**Provided data**

*** Block opens ***

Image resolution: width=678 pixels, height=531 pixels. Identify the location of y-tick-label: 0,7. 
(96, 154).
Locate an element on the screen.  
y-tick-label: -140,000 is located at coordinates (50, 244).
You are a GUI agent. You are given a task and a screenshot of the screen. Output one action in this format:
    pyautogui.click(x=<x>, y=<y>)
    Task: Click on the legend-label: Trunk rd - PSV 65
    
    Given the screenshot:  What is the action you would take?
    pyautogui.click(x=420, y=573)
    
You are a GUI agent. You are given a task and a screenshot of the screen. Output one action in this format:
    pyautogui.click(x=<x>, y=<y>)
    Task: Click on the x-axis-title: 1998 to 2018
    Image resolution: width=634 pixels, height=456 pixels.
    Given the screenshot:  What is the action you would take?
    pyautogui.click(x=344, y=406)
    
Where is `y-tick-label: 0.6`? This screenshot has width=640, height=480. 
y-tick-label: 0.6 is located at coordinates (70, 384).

*** Block closes ***

**Problem description**
Reproduce every one of the entries above verbatim, line by line, with no changes.

**Answer section**
Image resolution: width=678 pixels, height=531 pixels. Identify the location of y-tick-label: 0,7. 
(96, 154).
Locate an element on the screen.  
y-tick-label: -140,000 is located at coordinates (50, 244).
You are a GUI agent. You are given a task and a screenshot of the screen. Output one action in this format:
    pyautogui.click(x=<x>, y=<y>)
    Task: Click on the legend-label: Trunk rd - PSV 65
    
    Given the screenshot:  What is the action you would take?
    pyautogui.click(x=420, y=573)
    
You are a GUI agent. You are given a task and a screenshot of the screen. Output one action in this format:
    pyautogui.click(x=<x>, y=<y>)
    Task: Click on the x-axis-title: 1998 to 2018
    Image resolution: width=634 pixels, height=456 pixels.
    Given the screenshot:  What is the action you would take?
    pyautogui.click(x=344, y=406)
    
Where is `y-tick-label: 0.6`? This screenshot has width=640, height=480. 
y-tick-label: 0.6 is located at coordinates (70, 384).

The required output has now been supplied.